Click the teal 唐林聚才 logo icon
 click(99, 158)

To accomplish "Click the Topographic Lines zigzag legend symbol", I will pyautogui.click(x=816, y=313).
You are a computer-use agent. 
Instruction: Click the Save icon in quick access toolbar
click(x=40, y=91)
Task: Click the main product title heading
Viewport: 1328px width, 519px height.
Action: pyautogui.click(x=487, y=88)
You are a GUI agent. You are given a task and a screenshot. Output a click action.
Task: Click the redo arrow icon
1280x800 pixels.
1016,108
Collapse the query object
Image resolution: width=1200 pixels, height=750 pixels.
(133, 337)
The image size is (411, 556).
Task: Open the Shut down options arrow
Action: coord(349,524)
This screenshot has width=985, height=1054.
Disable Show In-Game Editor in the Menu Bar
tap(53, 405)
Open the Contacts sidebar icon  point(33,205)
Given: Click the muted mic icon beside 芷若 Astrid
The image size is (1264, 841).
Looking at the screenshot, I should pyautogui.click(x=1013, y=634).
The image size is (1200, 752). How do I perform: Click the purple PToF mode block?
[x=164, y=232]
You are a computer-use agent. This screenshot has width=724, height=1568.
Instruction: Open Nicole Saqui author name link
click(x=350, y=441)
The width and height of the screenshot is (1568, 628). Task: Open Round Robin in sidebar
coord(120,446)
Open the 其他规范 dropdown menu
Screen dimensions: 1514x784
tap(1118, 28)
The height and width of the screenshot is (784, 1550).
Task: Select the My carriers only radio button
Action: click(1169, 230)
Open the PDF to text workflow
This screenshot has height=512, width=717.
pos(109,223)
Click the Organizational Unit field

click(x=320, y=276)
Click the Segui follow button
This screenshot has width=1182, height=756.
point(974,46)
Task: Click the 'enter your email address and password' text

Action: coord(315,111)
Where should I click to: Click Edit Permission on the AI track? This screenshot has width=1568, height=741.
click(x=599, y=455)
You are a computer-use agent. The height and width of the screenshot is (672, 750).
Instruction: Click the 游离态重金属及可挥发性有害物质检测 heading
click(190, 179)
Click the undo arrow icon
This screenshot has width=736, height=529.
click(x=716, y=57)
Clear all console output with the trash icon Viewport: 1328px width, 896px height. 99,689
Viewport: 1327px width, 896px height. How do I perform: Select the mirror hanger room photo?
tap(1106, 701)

→ WHAT THE TASK ASKS
Could you write out exactly the lines above, starting at the first one and ending with the line that has "Task: Click the main product title heading"?

→ ANSWER SECTION
Click the teal 唐林聚才 logo icon
 click(99, 158)

To accomplish "Click the Topographic Lines zigzag legend symbol", I will pyautogui.click(x=816, y=313).
You are a computer-use agent. 
Instruction: Click the Save icon in quick access toolbar
click(x=40, y=91)
Task: Click the main product title heading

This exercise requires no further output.